Описанные пробы на газовую эмболию применимы только на свежих трупах, так как при гниении происходит образование газовых пузырей в полостях сердца и сосудах для отличия гнилостных газов при пробе на воздушную эмболию можно использовать реакцию со свинцовой бумажкой, которая в присутствии сероводорода чернеет.
Далее органы исследуют с полной эвисцерацией по Шору. Целесообразно определять удельный вес органов. Отмечают в сосудах наличие вспененной крови. Ценным признаком являются аэротромбы, располагающиеся как на стенках крупных венозных сосудов, так и в полостях сердца. Они весьма стойки к гнилостному расплавлению и могут долго сохраняться. Пузырьки газа заметны также в подкожной клетчатке, в клетчатке сальника, брыжейки, забрюшинного пространства, которая имеет пенистый вид. Пузырьки газа содержатся также в паренхиме органов. Особенно наглядны изменения печени. Она увеличена в размерах, содержит большое количество пузырьков газа, при сдавлении и разрезе ощущается небольшой хруст. Отдельные участки печени могут даже плавать в воде. При гистологическом исследовании печени видны небольшие разрывы ткани, заполненные газом. При извлечении головного мозга из полости черепа по обычной методике посмертного проникновения воздуха в сосуды головного мозга не происходит, за исключением сосудов мягких мозговых оболочек. Проводится плавательная проба с сосудистыми сплетениями III желудочка головного мозга, в нем же невооруженным глазом и с помощью бинокулярного стереоскопического микроскопа выявляются пузырьки газа.

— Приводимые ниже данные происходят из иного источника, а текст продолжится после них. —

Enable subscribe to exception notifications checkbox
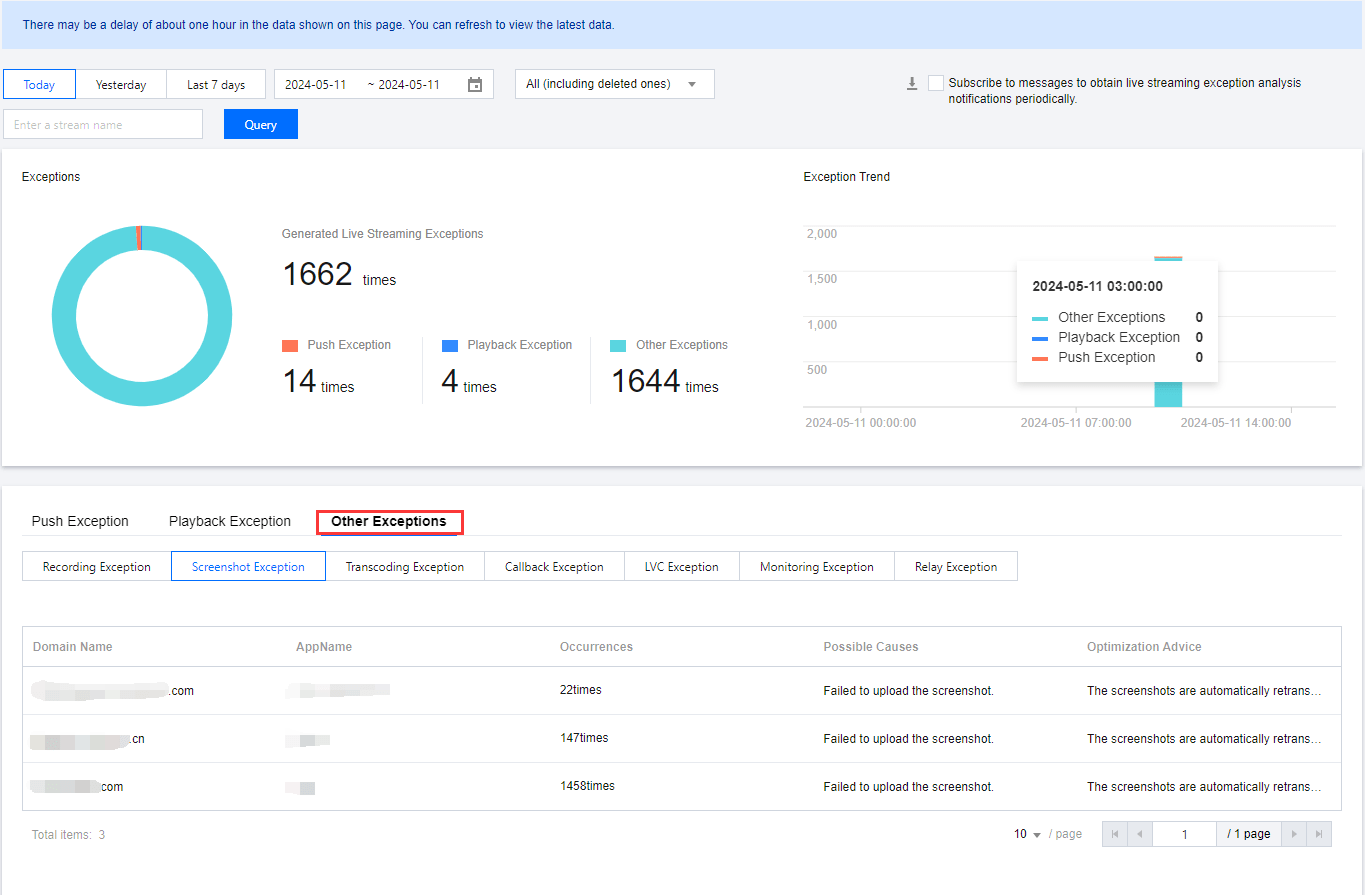936,83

Таким образом, при полноценном исследовании судебно-медицинская диагностика декомпрессионной болезни не вызывает затруднений. Она строится, в основном, на данных секционного исследования.
Кроме того, следует иметь в виду, что воздух может проникнуть в сосудистое русло при различных хирургических и реанимационных мероприятиях (внутривенная катетеризация, искусственное аппаратное дыхание, непрямой массаж сердца, дренирование грудной клетки и брюшной полости, трепанация черепа, наложение искусственного пневмоторакса), а также при посмертных манипуляциях при взятии фибринолизной крови от трупа. При решении вопроса о прижизненном или посмертном образовании таких повреждений, помимо признаков, выявляемых с применением общепринятых способов и методик, следует учитывать, что при посмертной баротравме (декомпрессионной болезни) не происходит вспенивания крови в полостях сердца и сосудах, не образуются аэроэмболы (при условии, что не применялось искусственное кровообращение). для решения вопроса о состоянии здоровья пострадавшего в период, предшествовавшии травме, и наличии у него противопоказании к деятельности в условиях повышенного (пониженного) барометрического давления, помимо данных морфологического исследования, должны быть использованы и данные медицинских документов.
Систематическое воздействие повышенного давления, особенно при наличии в анамнезе острых случаев декомпрессионной болезни, приводит к суммированию изменении в органах и тканях и формированию хронической декомпрессионной болезни. Специфическим проявлением хронической декомпрессионной болезни является нарушение структуры костнои ткани в виде асептического остеопороза и остеонекроза.